Pero su ráfaga iba a ser de carambola... El ala arrancada dio en el plano trasero de otro I-16 que volaba unos trescientos metros más abajo. Por efecto del golpe o del susto, el ruso subió en vela y se puso justo delante de Müncheberg, quien sin pensarlo oprimió los disparadores y casi a la vez tiró de la palanca. El I-16 culebreó, comenzó a escupir llamas, mientras que al mismo tiempo un bulto oscuro saltaba del avión. El avión siguió ascendiendo doscientos metros hasta quedarse colgado en el cielo unos segundos y cayó a plomo. Era la victoria número cien.
Polikarpov I-16

Habían transcurrido tres minutos desde que ordenó el ataque. Ahora se lanzó sobre un avión ruso que perseguía a un 109. La distancia era escasa y redujo gases, el ruso no le había visto, lo tenía a su derecha y un poco más abajo, intentando ponerse a la cola del Me.
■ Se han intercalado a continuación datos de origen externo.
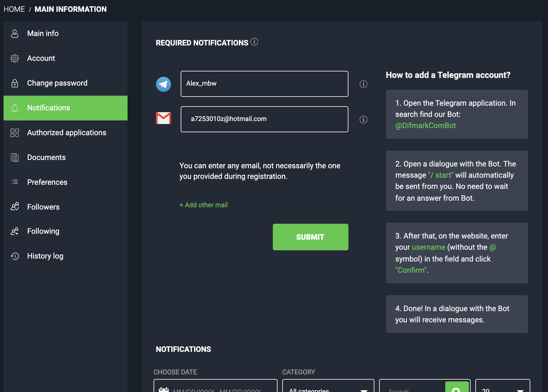This screenshot has width=548, height=392.
Task: Open the Main info section
Action: point(43,34)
Müncheberg se deslizó de ala, abrió gases y oprimió el disparador. Ráfaga corta, solo de cañón, no podía fallar..., pero falló. De repente, en el momento de abrir el disparador, el I-16 había picado en ángulo de 80º, cayendo sobre el 109, el Blanco 3.
¡Blanco 3!- grito Müncheberg- ¡Pica, pica, voy a disparar!- y luego a su kazmarec-¡Cúbreme! Blanco 3 hundió el morro en vertical. Müncheberg disparó con todo y si cambiar el rumbo sobrepaso al Polikarpov –dejándolo para que lo rematase su kazmarec-. Inmediatamente se sitúo sobre un Yak-1. El ruso, que lo vio, saltaba y zigzagueaba, pilotaba muy bien.
Yak-1

Müncheberg lo dejo alejarse unos mil metros y subió a trescientos, conectó la sobre potencia y picó. Era un blanco magnífico. Centró las ráfagas en la cabina. Empezó a disparar a los cuatrocientos y no viró hasta llegar a los cien, el Yak explotó en una bola de fuego. Müncheberg sobrevivió de milagro.
Siete minutos habían transcurrido desde que comenzó el combate. Seis 109 habían caído y a dos mil metros pudo contar los Junkers, faltaban ocho. Por su parte los 109 reclamaban quince victorias. Por la fecha en que transcurre este combate el avión pilotado es un Bf-109 F4.
BF-109 F4

Joachim Müncheberg fue uno de los lideres más destacados de la Luftwaffe. Peleo en Francia, Inglaterra, Malta, Rusia y Túnez. Derribó 135 aviones aliados, pilotando siempre Bf-109. Recibió la Cruz de Caballero al final de la Batalla de Inglaterra, las Hojas de Roble el 7 de Mayo de 1941 y las Espadas el 9 de Septiembre de 1942.
Su última batalla la libró el 23 de Marzo de 1943, sobre Túnez. Sobrepasado en número por cazas americanos consiguió situarse tras un U.S. Spitfire . Disparó a menos de cien metros, el americano, se desintegro en una explosión de fuego. Tan cerca estaba Müncheberg, que su Bf-109 G fue alcanzado por los trozos de metal que llenaban el aire, antes de estrellarse en el suelo Müncheberg ya había muerto.